═════ TEXTE EXTRAIT
Série d'été : le climat comme force historique

Comme chaque année, ce blog va s'offrir quelques semaines de vacances. Nous nous retrouverons à la rentrée, frais et dispos pour commenter le projet de programmation pluriannuelle de l'énergie. Mais pas de panique : je vous ai préparé une série d'articles pour meubler votre été.

Comme l'année dernière, j'aimerais profiter de cette occasion pour prendre un peu de recul.
En 2017, je vous avez raconté comment les scientifiques du XVIIIe à la première moitié du XXe siècle ont abordé les questions climatiques (série que je vous invite évidemment à découvrir si vous ne l'avez pas encore lue !). Cette année, nous allons voir comment la météo a pu parfois influencer le cours de l'histoire et essayer d'en apprendre quelque chose sur la façon dont nous pouvons à notre tour gérer les variations du climat.


La question de l'adaption aux changements climatiques


Mais profitons-en d'abord, cher lecteur qui ne me connaît qu'au travers de ce blog, pour répondre à une question que tu te poses peut-être : comment je gagne ma vie ?
Hé bien, de plus en plus souvent, en aidant des organisations - entreprises, collectivités, ONG... - à réfléchir sur l'impact que le changement climatique va avoir pour elles ou pour leurs projets (si vous voulez en savoir plus, je vous invite à visiter ce site).

Il s'agit en fait d'une question à tiroir. Prévoir le climat futur - si on entend par là l'évolution globale de variables comme la température ou les précipitations - est relativement facile : n'a-t-on pas "fêté" il y a quelques semaines les 30 ans de la déposition de James Hansen devant le Sénat américain en constatant que ces prévisions formulée dans les années 80 sont très proches de ce que nous avons observé depuis ?
══════════
═════ CONTENU DES DONNÉES
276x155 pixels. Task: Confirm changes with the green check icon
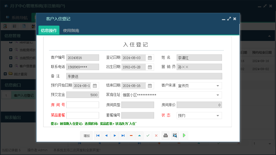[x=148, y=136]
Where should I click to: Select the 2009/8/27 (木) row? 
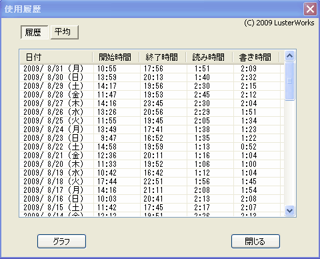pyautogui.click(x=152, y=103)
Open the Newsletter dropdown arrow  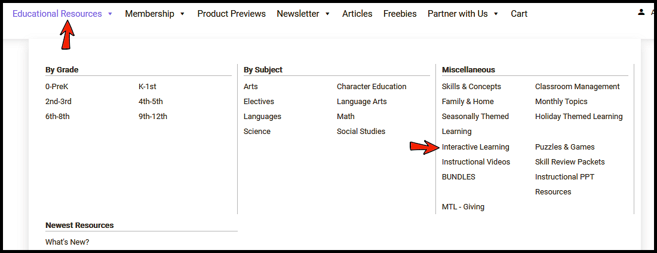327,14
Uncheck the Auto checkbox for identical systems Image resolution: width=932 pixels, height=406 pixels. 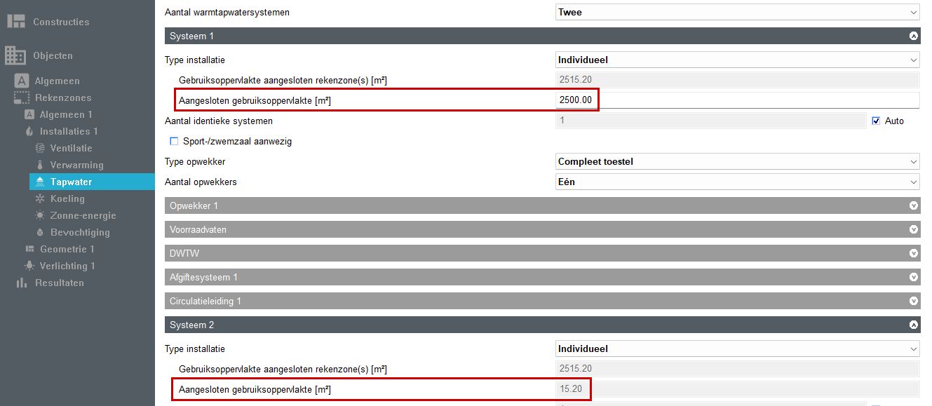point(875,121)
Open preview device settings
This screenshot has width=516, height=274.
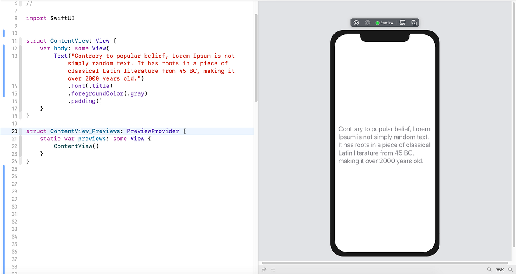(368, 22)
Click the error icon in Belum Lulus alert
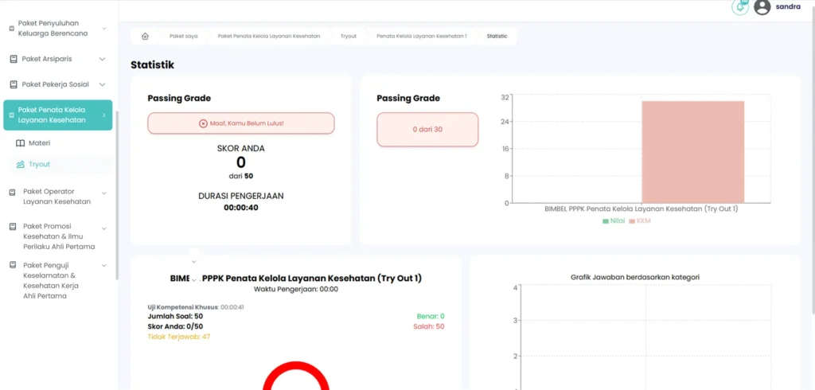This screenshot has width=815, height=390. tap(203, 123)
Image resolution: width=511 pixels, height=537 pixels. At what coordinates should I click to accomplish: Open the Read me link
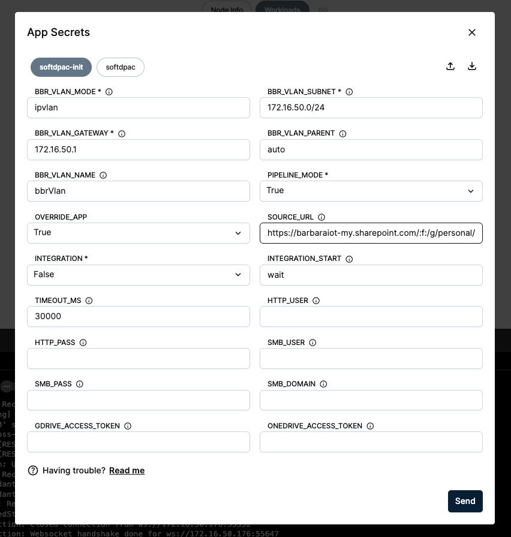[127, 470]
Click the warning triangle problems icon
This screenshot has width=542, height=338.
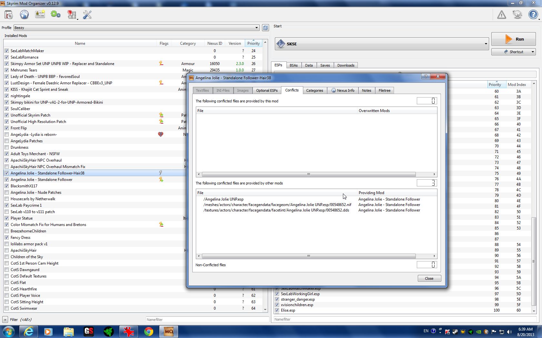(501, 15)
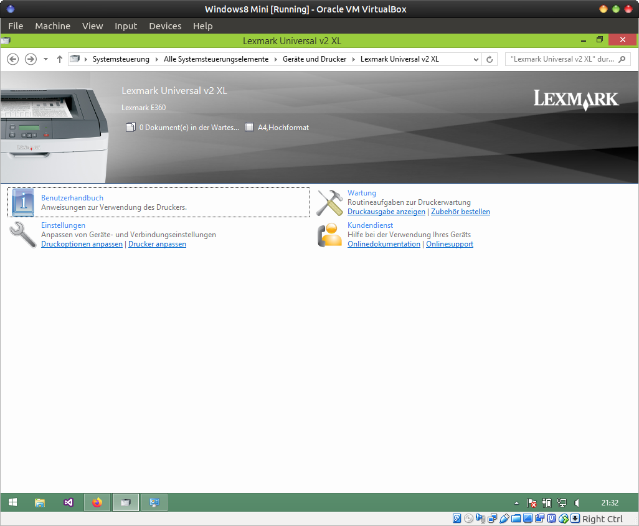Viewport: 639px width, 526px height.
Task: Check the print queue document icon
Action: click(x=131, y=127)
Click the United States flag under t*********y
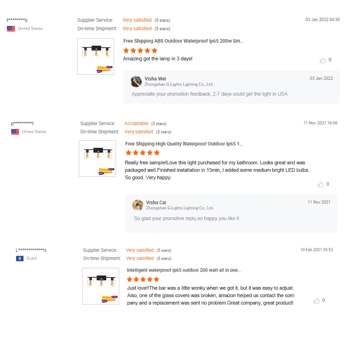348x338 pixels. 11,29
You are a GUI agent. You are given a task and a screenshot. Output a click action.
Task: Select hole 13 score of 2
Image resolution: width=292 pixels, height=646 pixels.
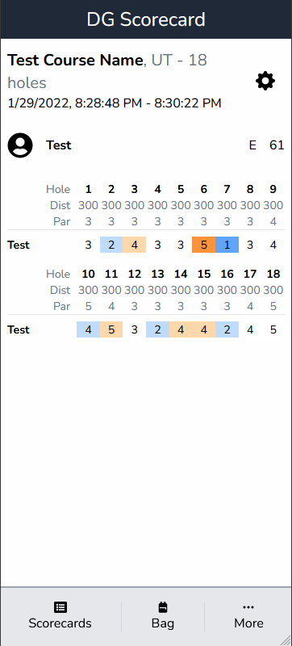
══════════
_CONSIGNE_. Mettez à jour le passage de l'article sur le climat allant de « La question de » jusqu'à « gagne ma vie ? » en y remplaçant « changements climatiques » par « dérèglements climatiques ». Ces enregistrements proviennent d'une source distincte.

_RÉPONSE ATTENDUE_.
La question de l'adaption aux dérèglements climatiques


Mais profitons-en d'abord, cher lecteur qui ne me connaît qu'au travers de ce blog, pour répondre à une question que tu te poses peut-être : comment je gagne ma vie ?